DATA EXTRACT: Begin
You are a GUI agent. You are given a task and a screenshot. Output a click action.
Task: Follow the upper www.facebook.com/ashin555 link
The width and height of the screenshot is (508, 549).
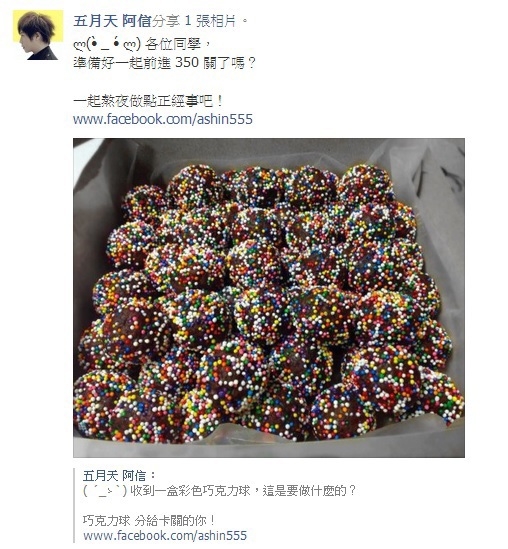click(x=163, y=119)

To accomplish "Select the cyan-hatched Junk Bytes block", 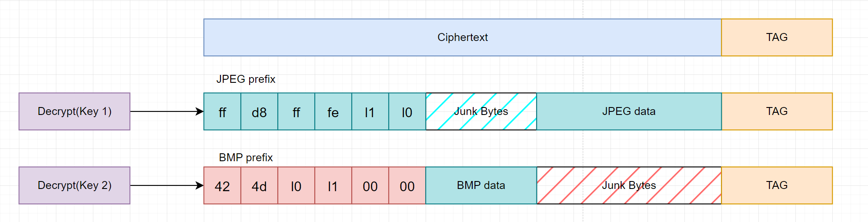I will coord(481,111).
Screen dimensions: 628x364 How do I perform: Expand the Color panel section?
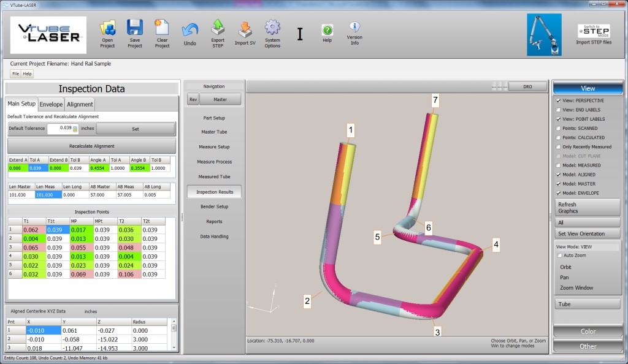[x=588, y=332]
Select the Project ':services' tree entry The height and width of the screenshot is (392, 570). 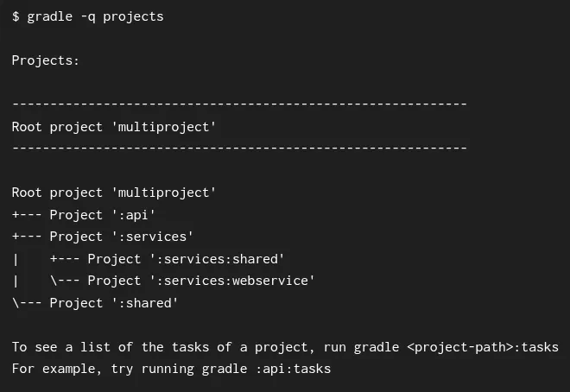pos(122,237)

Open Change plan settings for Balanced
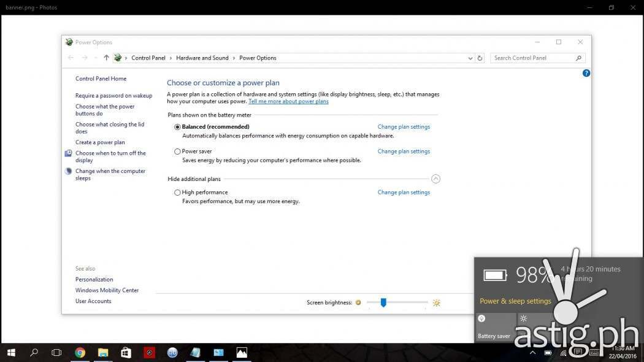404,126
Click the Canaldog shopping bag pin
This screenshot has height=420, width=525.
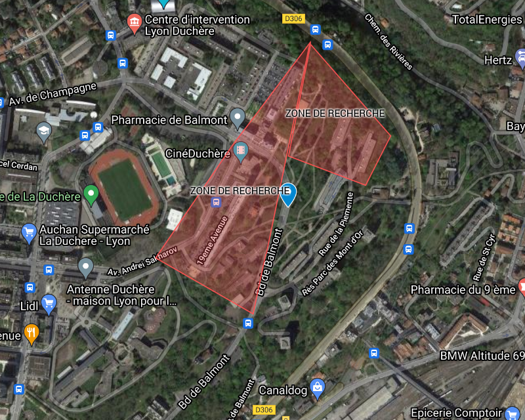(318, 389)
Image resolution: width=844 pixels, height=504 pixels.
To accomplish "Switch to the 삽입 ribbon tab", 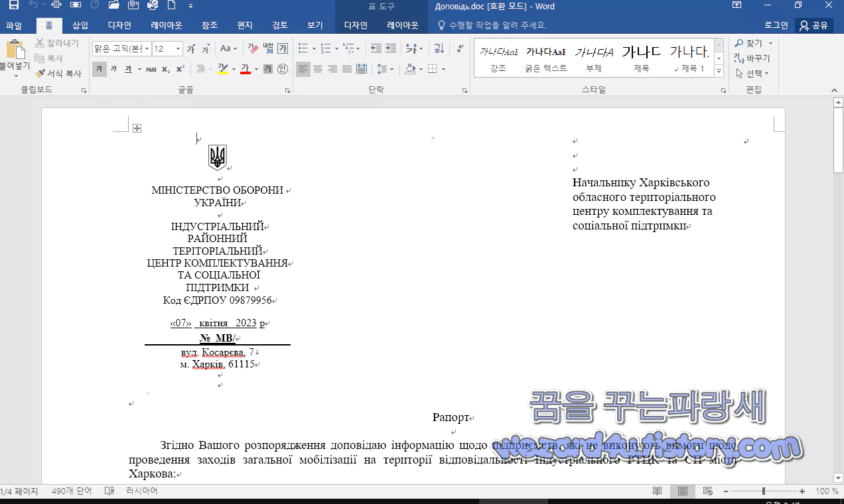I will pyautogui.click(x=80, y=25).
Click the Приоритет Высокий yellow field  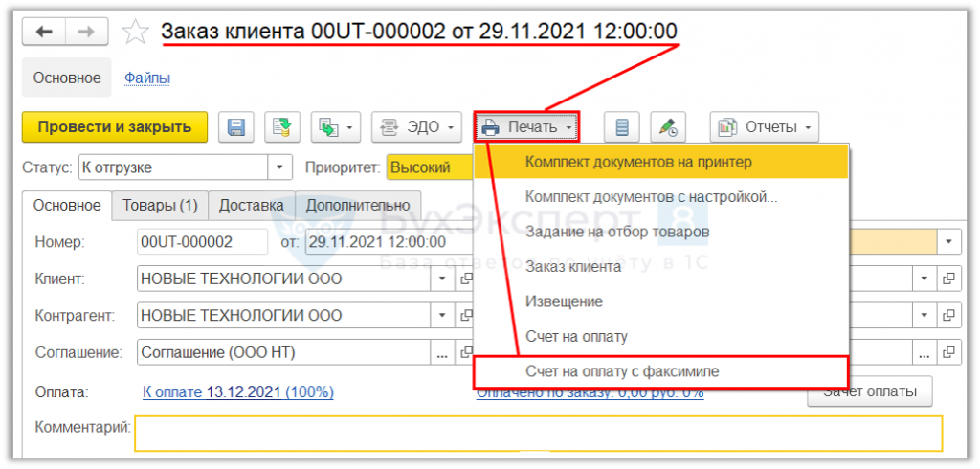[x=430, y=168]
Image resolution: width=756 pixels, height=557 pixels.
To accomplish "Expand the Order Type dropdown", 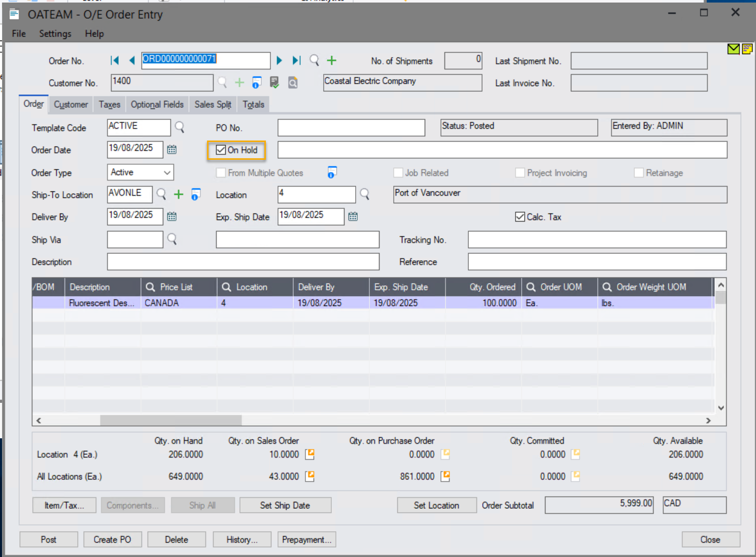I will click(x=167, y=172).
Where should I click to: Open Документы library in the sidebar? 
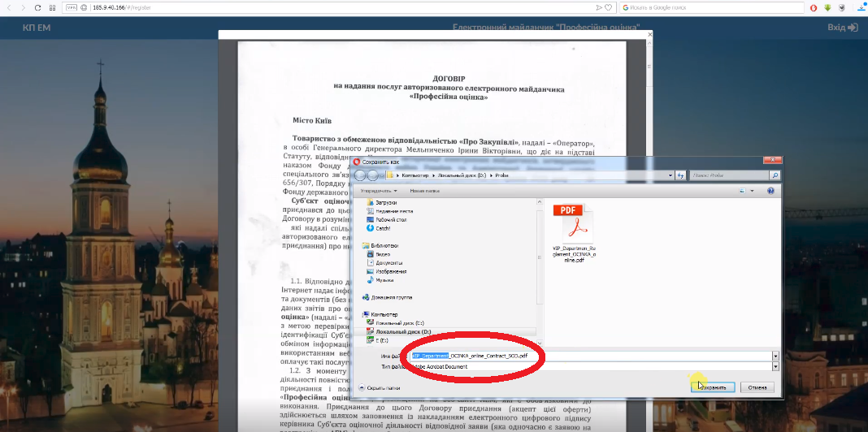[389, 263]
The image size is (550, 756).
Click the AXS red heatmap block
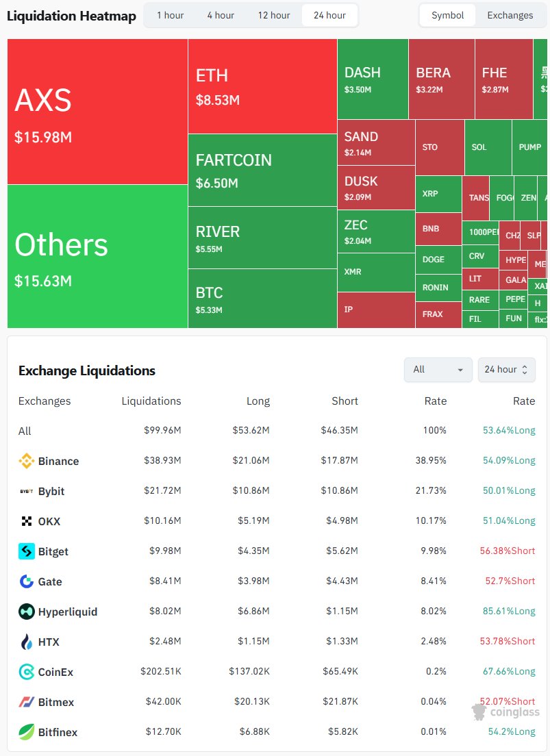pos(97,112)
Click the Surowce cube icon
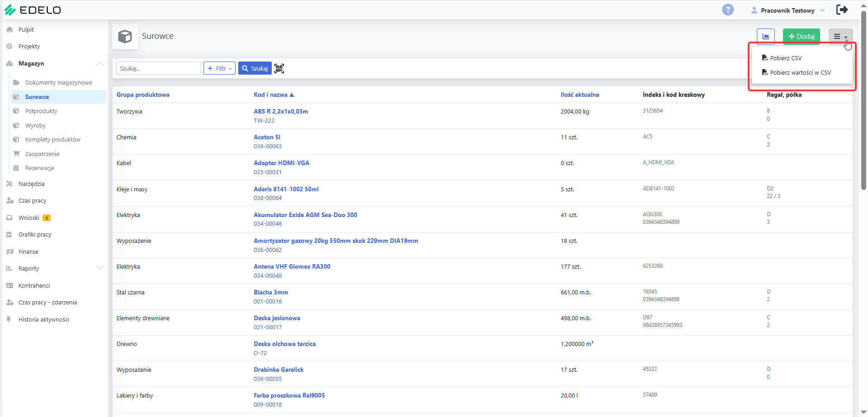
DATA EXTRACT: End
EXERCISE
From the listing above, give the number of lines in which the word "resolution" occurs, and nothing else.

SOLUTION TO THIS TASK
2